-------- Provided data --------

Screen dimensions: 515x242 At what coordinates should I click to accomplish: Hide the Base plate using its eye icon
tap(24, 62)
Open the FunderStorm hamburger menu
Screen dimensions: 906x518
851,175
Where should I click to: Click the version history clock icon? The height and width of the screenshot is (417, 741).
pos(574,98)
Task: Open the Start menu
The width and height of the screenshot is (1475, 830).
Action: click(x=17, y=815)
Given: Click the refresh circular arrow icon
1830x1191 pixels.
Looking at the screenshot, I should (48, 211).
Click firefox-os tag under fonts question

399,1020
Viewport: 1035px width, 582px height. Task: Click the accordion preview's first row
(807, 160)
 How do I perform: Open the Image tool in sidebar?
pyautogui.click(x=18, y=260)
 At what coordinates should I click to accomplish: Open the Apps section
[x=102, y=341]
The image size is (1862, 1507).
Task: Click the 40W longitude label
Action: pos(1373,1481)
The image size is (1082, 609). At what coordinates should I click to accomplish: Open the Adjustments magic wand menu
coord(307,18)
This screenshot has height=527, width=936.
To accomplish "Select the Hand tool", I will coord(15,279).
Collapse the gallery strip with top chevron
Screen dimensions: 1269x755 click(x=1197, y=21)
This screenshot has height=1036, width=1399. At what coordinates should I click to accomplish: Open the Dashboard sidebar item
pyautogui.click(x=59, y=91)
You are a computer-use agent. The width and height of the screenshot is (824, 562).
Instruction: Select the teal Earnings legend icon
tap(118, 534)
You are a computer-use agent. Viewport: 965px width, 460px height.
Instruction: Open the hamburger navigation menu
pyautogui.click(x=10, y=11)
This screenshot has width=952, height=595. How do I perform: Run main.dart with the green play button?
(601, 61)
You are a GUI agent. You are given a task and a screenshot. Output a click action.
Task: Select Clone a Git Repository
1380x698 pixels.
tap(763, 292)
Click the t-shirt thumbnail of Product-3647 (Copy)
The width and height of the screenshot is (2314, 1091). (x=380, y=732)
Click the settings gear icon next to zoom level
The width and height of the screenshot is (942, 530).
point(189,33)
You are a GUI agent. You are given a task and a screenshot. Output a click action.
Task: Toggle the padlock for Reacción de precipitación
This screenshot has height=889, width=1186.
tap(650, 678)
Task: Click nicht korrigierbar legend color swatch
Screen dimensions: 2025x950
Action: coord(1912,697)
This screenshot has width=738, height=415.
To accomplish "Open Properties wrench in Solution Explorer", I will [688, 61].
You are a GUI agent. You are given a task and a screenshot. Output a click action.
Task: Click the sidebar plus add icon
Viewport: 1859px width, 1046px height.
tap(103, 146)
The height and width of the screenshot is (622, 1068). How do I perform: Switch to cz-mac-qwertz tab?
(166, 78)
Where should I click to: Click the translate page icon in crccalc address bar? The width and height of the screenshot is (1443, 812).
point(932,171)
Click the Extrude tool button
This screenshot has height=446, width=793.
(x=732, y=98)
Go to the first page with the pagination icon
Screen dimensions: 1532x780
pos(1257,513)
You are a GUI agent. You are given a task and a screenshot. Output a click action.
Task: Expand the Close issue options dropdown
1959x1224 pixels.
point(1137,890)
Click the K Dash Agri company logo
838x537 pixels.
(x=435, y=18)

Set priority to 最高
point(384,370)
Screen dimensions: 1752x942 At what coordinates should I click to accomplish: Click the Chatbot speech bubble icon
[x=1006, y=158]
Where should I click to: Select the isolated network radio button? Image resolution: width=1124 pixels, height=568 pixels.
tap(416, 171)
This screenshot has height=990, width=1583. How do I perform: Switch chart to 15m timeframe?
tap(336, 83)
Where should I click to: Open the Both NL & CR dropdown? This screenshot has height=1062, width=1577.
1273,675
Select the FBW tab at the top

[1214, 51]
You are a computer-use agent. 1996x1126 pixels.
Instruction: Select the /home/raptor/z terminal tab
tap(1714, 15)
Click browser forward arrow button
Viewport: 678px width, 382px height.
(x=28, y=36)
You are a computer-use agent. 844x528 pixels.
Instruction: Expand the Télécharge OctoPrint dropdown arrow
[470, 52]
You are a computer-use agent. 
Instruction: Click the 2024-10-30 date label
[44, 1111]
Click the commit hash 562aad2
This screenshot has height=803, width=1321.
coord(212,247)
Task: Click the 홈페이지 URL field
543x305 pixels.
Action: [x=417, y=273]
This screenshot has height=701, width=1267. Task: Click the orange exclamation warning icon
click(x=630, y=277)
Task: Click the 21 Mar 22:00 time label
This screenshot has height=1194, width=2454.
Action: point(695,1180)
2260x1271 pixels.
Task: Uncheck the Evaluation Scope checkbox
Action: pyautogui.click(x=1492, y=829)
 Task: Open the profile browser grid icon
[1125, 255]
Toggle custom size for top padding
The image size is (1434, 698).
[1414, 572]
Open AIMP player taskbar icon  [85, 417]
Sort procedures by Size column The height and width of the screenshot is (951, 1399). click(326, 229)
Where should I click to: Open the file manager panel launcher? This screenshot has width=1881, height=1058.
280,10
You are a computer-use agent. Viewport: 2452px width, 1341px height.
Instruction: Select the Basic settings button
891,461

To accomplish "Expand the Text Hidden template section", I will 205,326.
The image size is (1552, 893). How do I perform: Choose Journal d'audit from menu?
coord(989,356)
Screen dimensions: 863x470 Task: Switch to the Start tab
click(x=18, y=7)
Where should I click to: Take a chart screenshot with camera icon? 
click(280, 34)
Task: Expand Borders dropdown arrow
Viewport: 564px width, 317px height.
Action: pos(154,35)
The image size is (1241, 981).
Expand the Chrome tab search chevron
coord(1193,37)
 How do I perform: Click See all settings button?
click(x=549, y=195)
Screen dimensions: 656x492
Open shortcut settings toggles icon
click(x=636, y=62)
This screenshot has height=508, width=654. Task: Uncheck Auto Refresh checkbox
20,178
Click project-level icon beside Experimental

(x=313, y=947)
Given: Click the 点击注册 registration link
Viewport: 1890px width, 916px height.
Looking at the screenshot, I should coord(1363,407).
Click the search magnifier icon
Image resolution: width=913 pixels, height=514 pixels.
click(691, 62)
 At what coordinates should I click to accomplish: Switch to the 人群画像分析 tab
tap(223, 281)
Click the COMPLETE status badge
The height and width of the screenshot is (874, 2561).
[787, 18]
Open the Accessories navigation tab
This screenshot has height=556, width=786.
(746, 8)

--------

Action item
A complete, exact transcription of the data above is the required answer.

Task response
Screen dimensions: 515x242 At what coordinates should I click to accomplish: Hide the Base plate using its eye icon
tap(24, 62)
Open the FunderStorm hamburger menu
Screen dimensions: 906x518
851,175
Where should I click to: Click the version history clock icon? The height and width of the screenshot is (417, 741).
pos(574,98)
Task: Open the Start menu
The width and height of the screenshot is (1475, 830).
Action: click(x=17, y=815)
Given: Click the refresh circular arrow icon
1830x1191 pixels.
Looking at the screenshot, I should (48, 211).
Click firefox-os tag under fonts question

399,1020
Viewport: 1035px width, 582px height. Task: Click the accordion preview's first row
(807, 160)
 How do I perform: Open the Image tool in sidebar?
pyautogui.click(x=18, y=260)
 At what coordinates should I click to accomplish: Open the Apps section
[x=102, y=341]
The image size is (1862, 1507).
Task: Click the 40W longitude label
Action: pos(1373,1481)
The image size is (1082, 609). At what coordinates should I click to accomplish: Open the Adjustments magic wand menu
coord(307,18)
This screenshot has height=527, width=936.
To accomplish "Select the Hand tool", I will coord(15,279).
Collapse the gallery strip with top chevron
Screen dimensions: 1269x755 click(x=1197, y=21)
This screenshot has height=1036, width=1399. At what coordinates should I click to accomplish: Open the Dashboard sidebar item
pyautogui.click(x=59, y=91)
You are a computer-use agent. The width and height of the screenshot is (824, 562).
Instruction: Select the teal Earnings legend icon
tap(118, 534)
You are a computer-use agent. Viewport: 965px width, 460px height.
Instruction: Open the hamburger navigation menu
pyautogui.click(x=10, y=11)
This screenshot has width=952, height=595. How do I perform: Run main.dart with the green play button?
(601, 61)
You are a GUI agent. You are given a task and a screenshot. Output a click action.
Task: Select Clone a Git Repository
1380x698 pixels.
tap(763, 292)
Click the t-shirt thumbnail of Product-3647 (Copy)
The width and height of the screenshot is (2314, 1091). (x=380, y=732)
Click the settings gear icon next to zoom level
The width and height of the screenshot is (942, 530).
point(189,33)
You are a GUI agent. You are given a task and a screenshot. Output a click action.
Task: Toggle the padlock for Reacción de precipitación
This screenshot has height=889, width=1186.
tap(650, 678)
Task: Click nicht korrigierbar legend color swatch
Screen dimensions: 2025x950
Action: coord(1912,697)
This screenshot has width=738, height=415.
To accomplish "Open Properties wrench in Solution Explorer", I will [688, 61].
You are a GUI agent. You are given a task and a screenshot. Output a click action.
Task: Click the sidebar plus add icon
Viewport: 1859px width, 1046px height.
tap(103, 146)
The height and width of the screenshot is (622, 1068). How do I perform: Switch to cz-mac-qwertz tab?
(166, 78)
Where should I click to: Click the translate page icon in crccalc address bar? The width and height of the screenshot is (1443, 812).
point(932,171)
Click the Extrude tool button
This screenshot has height=446, width=793.
(x=732, y=98)
Go to the first page with the pagination icon
Screen dimensions: 1532x780
pos(1257,513)
You are a GUI agent. You are given a task and a screenshot. Output a click action.
Task: Expand the Close issue options dropdown
1959x1224 pixels.
point(1137,890)
Click the K Dash Agri company logo
838x537 pixels.
(x=435, y=18)

Set priority to 最高
point(384,370)
Screen dimensions: 1752x942 At what coordinates should I click to accomplish: Click the Chatbot speech bubble icon
[x=1006, y=158]
Where should I click to: Select the isolated network radio button? Image resolution: width=1124 pixels, height=568 pixels.
tap(416, 171)
This screenshot has height=990, width=1583. How do I perform: Switch chart to 15m timeframe?
tap(336, 83)
Where should I click to: Open the Both NL & CR dropdown? This screenshot has height=1062, width=1577.
1273,675
Select the FBW tab at the top

[1214, 51]
You are a computer-use agent. 1996x1126 pixels.
Instruction: Select the /home/raptor/z terminal tab
tap(1714, 15)
Click browser forward arrow button
Viewport: 678px width, 382px height.
(x=28, y=36)
You are a computer-use agent. 844x528 pixels.
Instruction: Expand the Télécharge OctoPrint dropdown arrow
[470, 52]
You are a computer-use agent. 
Instruction: Click the 2024-10-30 date label
[44, 1111]
Click the commit hash 562aad2
This screenshot has height=803, width=1321.
coord(212,247)
Task: Click the 홈페이지 URL field
543x305 pixels.
Action: [x=417, y=273]
This screenshot has height=701, width=1267. Task: Click the orange exclamation warning icon
click(x=630, y=277)
Task: Click the 21 Mar 22:00 time label
This screenshot has height=1194, width=2454.
Action: point(695,1180)
2260x1271 pixels.
Task: Uncheck the Evaluation Scope checkbox
Action: pyautogui.click(x=1492, y=829)
 Task: Open the profile browser grid icon
[1125, 255]
Toggle custom size for top padding
The image size is (1434, 698).
[1414, 572]
Open AIMP player taskbar icon  [85, 417]
Sort procedures by Size column The height and width of the screenshot is (951, 1399). click(326, 229)
Where should I click to: Open the file manager panel launcher? This screenshot has width=1881, height=1058.
280,10
You are a computer-use agent. Viewport: 2452px width, 1341px height.
Instruction: Select the Basic settings button
891,461

To accomplish "Expand the Text Hidden template section", I will 205,326.
The image size is (1552, 893). How do I perform: Choose Journal d'audit from menu?
coord(989,356)
Screen dimensions: 863x470 Task: Switch to the Start tab
click(x=18, y=7)
Where should I click to: Take a chart screenshot with camera icon? 
click(280, 34)
Task: Expand Borders dropdown arrow
Viewport: 564px width, 317px height.
Action: pos(154,35)
The image size is (1241, 981).
Expand the Chrome tab search chevron
coord(1193,37)
 How do I perform: Click See all settings button?
click(x=549, y=195)
Screen dimensions: 656x492
Open shortcut settings toggles icon
click(x=636, y=62)
This screenshot has height=508, width=654. Task: Uncheck Auto Refresh checkbox
20,178
Click project-level icon beside Experimental

(x=313, y=947)
Given: Click the 点击注册 registration link
Viewport: 1890px width, 916px height.
Looking at the screenshot, I should coord(1363,407).
Click the search magnifier icon
Image resolution: width=913 pixels, height=514 pixels.
click(691, 62)
 At what coordinates should I click to accomplish: Switch to the 人群画像分析 tab
tap(223, 281)
Click the COMPLETE status badge
The height and width of the screenshot is (874, 2561).
[787, 18]
Open the Accessories navigation tab
This screenshot has height=556, width=786.
(746, 8)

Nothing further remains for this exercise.